--- Problem description ---
Could you reproduce every one of the rows below verbatim, changing nothing?

--- Provided information ---
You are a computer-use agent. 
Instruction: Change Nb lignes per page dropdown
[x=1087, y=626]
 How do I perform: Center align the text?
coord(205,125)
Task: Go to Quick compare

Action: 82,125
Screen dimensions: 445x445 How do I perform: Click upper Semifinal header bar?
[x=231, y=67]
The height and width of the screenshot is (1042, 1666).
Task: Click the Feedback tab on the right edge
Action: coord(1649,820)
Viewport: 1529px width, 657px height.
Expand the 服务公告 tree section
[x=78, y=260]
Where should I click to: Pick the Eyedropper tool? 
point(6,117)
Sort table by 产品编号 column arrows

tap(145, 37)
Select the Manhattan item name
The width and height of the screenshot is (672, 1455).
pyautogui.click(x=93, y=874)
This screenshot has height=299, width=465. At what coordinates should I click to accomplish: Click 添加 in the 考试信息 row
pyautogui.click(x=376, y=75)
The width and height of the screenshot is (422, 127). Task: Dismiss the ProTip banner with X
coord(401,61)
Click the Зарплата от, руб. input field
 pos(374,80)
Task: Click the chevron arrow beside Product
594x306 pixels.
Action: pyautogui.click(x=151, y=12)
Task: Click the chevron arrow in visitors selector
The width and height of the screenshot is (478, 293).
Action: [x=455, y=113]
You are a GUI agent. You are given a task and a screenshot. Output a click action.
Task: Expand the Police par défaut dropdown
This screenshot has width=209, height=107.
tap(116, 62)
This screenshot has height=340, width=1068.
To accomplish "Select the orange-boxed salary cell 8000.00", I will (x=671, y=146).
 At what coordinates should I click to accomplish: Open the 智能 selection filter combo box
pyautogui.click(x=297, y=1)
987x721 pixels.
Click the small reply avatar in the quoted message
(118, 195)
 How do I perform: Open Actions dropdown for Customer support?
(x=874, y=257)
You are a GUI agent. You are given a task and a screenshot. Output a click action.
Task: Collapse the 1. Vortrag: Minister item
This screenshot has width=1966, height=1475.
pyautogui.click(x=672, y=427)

--- Reply ---
You are a computer-use agent. 
Instruction: Change Nb lignes per page dropdown
[x=1087, y=626]
 How do I perform: Center align the text?
coord(205,125)
Task: Go to Quick compare

Action: 82,125
Screen dimensions: 445x445 How do I perform: Click upper Semifinal header bar?
[x=231, y=67]
The height and width of the screenshot is (1042, 1666).
Task: Click the Feedback tab on the right edge
Action: coord(1649,820)
Viewport: 1529px width, 657px height.
Expand the 服务公告 tree section
[x=78, y=260]
Where should I click to: Pick the Eyedropper tool? 
point(6,117)
Sort table by 产品编号 column arrows

tap(145, 37)
Select the Manhattan item name
The width and height of the screenshot is (672, 1455).
pyautogui.click(x=93, y=874)
This screenshot has height=299, width=465. At what coordinates should I click to accomplish: Click 添加 in the 考试信息 row
pyautogui.click(x=376, y=75)
The width and height of the screenshot is (422, 127). Task: Dismiss the ProTip banner with X
coord(401,61)
Click the Зарплата от, руб. input field
 pos(374,80)
Task: Click the chevron arrow beside Product
594x306 pixels.
Action: pyautogui.click(x=151, y=12)
Task: Click the chevron arrow in visitors selector
The width and height of the screenshot is (478, 293).
Action: [x=455, y=113]
You are a GUI agent. You are given a task and a screenshot. Output a click action.
Task: Expand the Police par défaut dropdown
This screenshot has width=209, height=107.
tap(116, 62)
This screenshot has height=340, width=1068.
To accomplish "Select the orange-boxed salary cell 8000.00", I will (x=671, y=146).
 At what coordinates should I click to accomplish: Open the 智能 selection filter combo box
pyautogui.click(x=297, y=1)
987x721 pixels.
Click the small reply avatar in the quoted message
(118, 195)
 How do I perform: Open Actions dropdown for Customer support?
(x=874, y=257)
You are a GUI agent. You are given a task and a screenshot. Output a click action.
Task: Collapse the 1. Vortrag: Minister item
This screenshot has width=1966, height=1475.
pyautogui.click(x=672, y=427)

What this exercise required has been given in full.